I built a ChatGPT plugin to answer questions about data hosted in Datasette
24th March 2023
Yesterday OpenAI announced support for ChatGPT plugins. It’s now possible to teach ChatGPT how to make calls out to external APIs and use the responses to help generate further answers in the current conversation.
My open source project Datasette makes it easy to host data online, and already provides a JSON API for executing SQLite queries.
I know from past experiments that GPT3/4 are able to construct SQLite-compatible SQL queries. I figured that Datasette and ChatGPT would be a perfect combination.
Datasette itself has a plugin system which can be used to add new features, including the new URL routes needed by the ChatGPT plugin specification.
So I built datasette-chatgpt-plugin—a Datasette plugin that turns a Datasette instance into a ChatGPT plugin, and allows you to ask questions of your own data directly from ChatGPT.
datasette-chatgpt-plugin
The new plugin can be installed using datasette install datasette-chatgpt-plugin
. It’s only useful if it’s deployed online though, since ChatGPT needs to be able to access it.
I’m running it on the official datasette.io website—which is itself a customized instance of Datasette. The plugin provides access to the datasette.io/content database, which has tables for things like Datasette news, releases and available plugins.
Here’s a video demo showing some of the things ChatGPT can do with the plugin installed.
I’ve only just got this working, but here’s a query that illustrates how effective it can be.

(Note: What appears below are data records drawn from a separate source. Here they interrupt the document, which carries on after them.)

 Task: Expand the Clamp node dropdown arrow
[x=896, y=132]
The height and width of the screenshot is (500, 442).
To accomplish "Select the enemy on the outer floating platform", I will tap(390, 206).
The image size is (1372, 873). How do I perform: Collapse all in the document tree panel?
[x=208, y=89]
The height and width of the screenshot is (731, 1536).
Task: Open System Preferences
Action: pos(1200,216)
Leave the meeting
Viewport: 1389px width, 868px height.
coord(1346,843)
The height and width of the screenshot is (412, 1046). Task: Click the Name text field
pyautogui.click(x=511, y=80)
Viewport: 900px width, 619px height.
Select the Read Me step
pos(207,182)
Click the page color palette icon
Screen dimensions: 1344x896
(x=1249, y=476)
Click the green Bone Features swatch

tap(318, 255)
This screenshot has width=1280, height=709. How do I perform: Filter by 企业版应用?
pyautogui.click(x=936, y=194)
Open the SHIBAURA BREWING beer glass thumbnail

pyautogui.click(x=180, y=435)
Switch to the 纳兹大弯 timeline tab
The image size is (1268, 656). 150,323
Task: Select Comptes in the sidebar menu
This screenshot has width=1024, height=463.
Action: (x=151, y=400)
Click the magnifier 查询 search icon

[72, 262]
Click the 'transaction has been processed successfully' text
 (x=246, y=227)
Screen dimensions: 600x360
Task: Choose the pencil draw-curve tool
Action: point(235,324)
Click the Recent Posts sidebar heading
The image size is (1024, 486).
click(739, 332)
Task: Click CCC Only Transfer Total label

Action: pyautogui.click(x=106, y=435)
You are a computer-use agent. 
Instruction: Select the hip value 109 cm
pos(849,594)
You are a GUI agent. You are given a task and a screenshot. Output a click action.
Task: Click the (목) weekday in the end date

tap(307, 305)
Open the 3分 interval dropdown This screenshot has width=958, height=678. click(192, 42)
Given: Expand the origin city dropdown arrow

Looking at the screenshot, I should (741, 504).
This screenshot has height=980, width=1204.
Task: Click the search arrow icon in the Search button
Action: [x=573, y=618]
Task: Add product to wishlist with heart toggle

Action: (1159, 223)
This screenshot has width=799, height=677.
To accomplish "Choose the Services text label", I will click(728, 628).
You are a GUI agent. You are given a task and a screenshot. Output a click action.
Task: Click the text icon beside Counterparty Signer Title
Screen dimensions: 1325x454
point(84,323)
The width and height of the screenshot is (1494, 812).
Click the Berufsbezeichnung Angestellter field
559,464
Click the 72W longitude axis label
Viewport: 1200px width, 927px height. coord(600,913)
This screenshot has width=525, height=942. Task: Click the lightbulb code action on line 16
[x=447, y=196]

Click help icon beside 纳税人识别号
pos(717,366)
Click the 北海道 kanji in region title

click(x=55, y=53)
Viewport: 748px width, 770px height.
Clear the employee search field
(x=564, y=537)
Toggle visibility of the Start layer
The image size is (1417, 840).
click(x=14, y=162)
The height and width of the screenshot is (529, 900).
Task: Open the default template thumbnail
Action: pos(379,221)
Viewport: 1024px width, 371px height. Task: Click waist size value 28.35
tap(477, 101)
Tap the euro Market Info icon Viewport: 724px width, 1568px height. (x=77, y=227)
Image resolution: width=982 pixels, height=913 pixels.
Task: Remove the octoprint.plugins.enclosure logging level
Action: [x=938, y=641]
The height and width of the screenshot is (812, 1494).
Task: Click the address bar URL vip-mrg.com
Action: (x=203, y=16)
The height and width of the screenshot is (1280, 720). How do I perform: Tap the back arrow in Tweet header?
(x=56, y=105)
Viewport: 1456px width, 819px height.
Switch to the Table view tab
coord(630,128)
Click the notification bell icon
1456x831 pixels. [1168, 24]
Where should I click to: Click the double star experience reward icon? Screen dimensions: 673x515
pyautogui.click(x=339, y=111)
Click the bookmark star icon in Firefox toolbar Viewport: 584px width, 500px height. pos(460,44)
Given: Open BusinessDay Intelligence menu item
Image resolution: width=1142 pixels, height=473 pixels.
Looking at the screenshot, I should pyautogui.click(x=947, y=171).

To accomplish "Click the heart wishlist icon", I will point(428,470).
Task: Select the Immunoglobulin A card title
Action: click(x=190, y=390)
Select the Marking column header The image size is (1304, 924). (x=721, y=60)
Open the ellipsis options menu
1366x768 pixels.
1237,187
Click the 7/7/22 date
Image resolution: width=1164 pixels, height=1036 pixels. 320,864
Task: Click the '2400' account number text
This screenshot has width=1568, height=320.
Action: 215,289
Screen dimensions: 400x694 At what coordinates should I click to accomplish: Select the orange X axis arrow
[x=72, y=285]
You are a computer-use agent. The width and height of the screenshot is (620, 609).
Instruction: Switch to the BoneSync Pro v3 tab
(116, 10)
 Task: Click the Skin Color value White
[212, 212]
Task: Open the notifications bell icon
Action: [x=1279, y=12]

I asked:
What are the most popular plugins?
It gave me back the following:
Clicking the little arrow next to “Used query datasette.io” reveals the API call it made, exposing the SQL query it generated:
The API call it made was:
{
"sql": "SELECT name, full_name, stargazers_count FROM plugins ORDER BY stargazers_count DESC LIMIT 5",
"_shape": "array"
}
You can try that query in Datasette here—or here’s the JSON version.
Here’s the JSON that was returned:
[
{
"name": "datasette-dashboards",
"full_name": "rclement/datasette-dashboards",
"stargazers_count": 84
},
{
"name": "dogsheep-beta",
"full_name": "dogsheep/dogsheep-beta",
"stargazers_count": 78
},
{
"name": "datasette-graphql",
"full_name": "simonw/datasette-graphql",
"stargazers_count": 75
},
{
"name": "datasette-ripgrep",
"full_name": "simonw/datasette-ripgrep",
"stargazers_count": 63
},
{
"name": "datasette-scraper",
"full_name": "cldellow/datasette-scraper",
"stargazers_count": 44
}
]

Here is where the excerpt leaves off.